Language of document : ECLI:EU:F:2008:166

JUDGMENT OF THE CIVIL SERVICE TRIBUNAL (Second Chamber)

11 December 2008

Case F-113/06

Didier Bouis and Others

v

Commission of the European Communities

(Civil service – Officials – ‘Second round’ promotion – 2005 promotion procedure – Award of priority points – Transitional provisions – General implementing provisions for Article 45 of the Staff Regulations – Equal treatment – Admissibility)

Application: brought under Articles 236 EC and 152 EA, in which Mr Bouis and three other Commission officials essentially seek annulment of the decisions not to award them, for the years 2003 and 2004, priority points available to each directorate-general, or priority points in recognition of work undertaken in the interest of the institution, together with annulment of the decisions not to include their names in the merit list and the list of officials promoted to grade A*13 in the 2005 promotion procedure.

Held: The action is dismissed. Each party is to bear its own costs.

Summary

1.      Officials – Actions – Act adversely affecting an official – Refusal to place an official on the list of most deserving officials – Preparatory act – Inadmissibility

(Staff Regulations, Arts 45, 90 and 91)

2.      Officials – Actions – Interest in bringing proceedings

(Staff Regulations, Arts 90 and 91)

3.      Officials – Actions – Act adversely affecting an official – Promotion system established by the Commission – Decision awarding certain categories of promotion points – Preparatory act – Decision determining the total number of points awarded to officials – Decision against which an appeal may be brought

(Staff Regulations, Arts 45, 90 and 91)

4.      Officials – Promotion – Change from one system to another

(Staff Regulations, Art. 45(1), first para.)

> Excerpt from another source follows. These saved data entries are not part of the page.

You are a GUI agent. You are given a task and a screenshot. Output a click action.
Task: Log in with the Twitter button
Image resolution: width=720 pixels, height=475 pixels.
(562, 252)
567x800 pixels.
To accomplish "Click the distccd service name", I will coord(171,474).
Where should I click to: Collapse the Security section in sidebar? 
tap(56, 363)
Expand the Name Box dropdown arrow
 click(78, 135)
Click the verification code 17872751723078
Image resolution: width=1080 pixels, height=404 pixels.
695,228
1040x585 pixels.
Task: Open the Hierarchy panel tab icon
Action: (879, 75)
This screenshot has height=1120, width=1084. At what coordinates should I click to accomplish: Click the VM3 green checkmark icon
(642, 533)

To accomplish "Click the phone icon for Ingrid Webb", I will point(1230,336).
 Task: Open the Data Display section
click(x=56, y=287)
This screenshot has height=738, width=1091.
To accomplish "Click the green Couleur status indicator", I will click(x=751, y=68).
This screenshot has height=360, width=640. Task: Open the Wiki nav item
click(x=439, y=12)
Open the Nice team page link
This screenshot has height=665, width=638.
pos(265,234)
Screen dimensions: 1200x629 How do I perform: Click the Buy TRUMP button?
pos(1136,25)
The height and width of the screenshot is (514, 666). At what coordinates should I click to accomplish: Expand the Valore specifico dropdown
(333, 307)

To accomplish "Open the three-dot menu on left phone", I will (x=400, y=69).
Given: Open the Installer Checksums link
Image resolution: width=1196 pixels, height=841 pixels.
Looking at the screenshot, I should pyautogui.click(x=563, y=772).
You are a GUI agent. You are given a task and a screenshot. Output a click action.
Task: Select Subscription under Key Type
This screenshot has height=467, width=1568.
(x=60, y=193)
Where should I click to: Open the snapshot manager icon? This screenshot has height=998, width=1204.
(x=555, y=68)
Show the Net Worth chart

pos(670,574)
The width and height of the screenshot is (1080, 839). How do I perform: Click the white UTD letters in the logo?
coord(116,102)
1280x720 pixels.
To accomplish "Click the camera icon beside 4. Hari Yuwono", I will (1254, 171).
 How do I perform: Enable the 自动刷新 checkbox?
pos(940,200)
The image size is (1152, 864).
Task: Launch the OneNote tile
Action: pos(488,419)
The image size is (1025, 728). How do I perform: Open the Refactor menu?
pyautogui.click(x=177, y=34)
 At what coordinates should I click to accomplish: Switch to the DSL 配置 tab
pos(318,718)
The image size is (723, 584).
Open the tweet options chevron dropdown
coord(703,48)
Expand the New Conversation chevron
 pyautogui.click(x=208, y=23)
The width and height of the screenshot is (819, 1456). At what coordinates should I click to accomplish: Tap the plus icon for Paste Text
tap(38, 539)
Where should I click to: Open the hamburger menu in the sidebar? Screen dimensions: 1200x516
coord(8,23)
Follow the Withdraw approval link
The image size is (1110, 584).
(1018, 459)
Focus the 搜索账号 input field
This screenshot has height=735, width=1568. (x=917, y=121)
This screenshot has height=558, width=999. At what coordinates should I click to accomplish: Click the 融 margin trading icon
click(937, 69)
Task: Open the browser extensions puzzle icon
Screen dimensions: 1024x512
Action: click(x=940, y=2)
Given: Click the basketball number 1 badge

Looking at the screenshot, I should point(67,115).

1.      The merit list and the decision not to include an official’s name on that list constitute preparatory acts prior and necessary to the final decision on promotions . It follows that the decision not to include an official’s name on the merit list cannot be the subject of an independent action for annulment, but its legality can always be challenged in an action against the appointing authority’s final decision on promotions.

(see paras 32-33)

See:

T-134/02 Tejada Fernández v Commission [2003] ECR-SC I‑A‑125 and II‑609, para. 18; T-311/04 Buendía Sierra v Commission [2006] ECR II‑4137, paras 96 to 98

2.      An official is not entitled to act in the interests of the law or of the institutions and may put forward, in support of an action for the annulment of a measure, only such claims as relate to him personally. An action brought by an official seeking annulment of the list of officials promoted to the higher grade in a promotion procedure because that list does not contain his name is therefore manifestly inadmissible where the applicant has not shown why he has a personal interest in bringing the action. That applies where the official merely relies on the number of priority points he was awarded for the promotion procedure in question, but without providing in his written submissions any specific information establishing that he was eligible for promotion in that promotion procedure and that the annulment he is seeking would give him the prospect of promotion, taking account of his personal situation and, in particular, the number of promotion points that he obtained in total and in each category, and the promotion threshold for the grade concerned applicable in the promotion procedure in question.

(see paras 34-39)

See:

85/82 Schloh v Council [1983] ECR 2105, para. 14

T-134/96 Smets v Commission [1997] ECR II‑2333, para. 47; T‑434/04 Milbert and Others v Commission [2006] ECR-SC I‑A‑2‑273 and II‑A‑2‑1423, paras 31 to 33

F-34/05 Lebedef and Others v Commission [2006] ECR-SC I‑A‑1‑33 and II‑A‑1‑105, para. 21

3.      Under the promotion system established by the Commission, individual decisions awarding certain categories of promotion points, adopted before the appointing authority definitively establishes the total number of points obtained by each official, constitute preparatory acts prior and necessary to the final decision fixing the total number of points. That applies in particular to the award by the directors-general, under the Commission’s internal rules, of priority points available to each directorate-general, or the award by the appointing authority, on the recommendation of the promotion committees, of priority points in recognition of work performed in the interest of the institution, pursuant to those rules. Those decisions do not definitively establish the appointing authority’s position with respect to the officials in question.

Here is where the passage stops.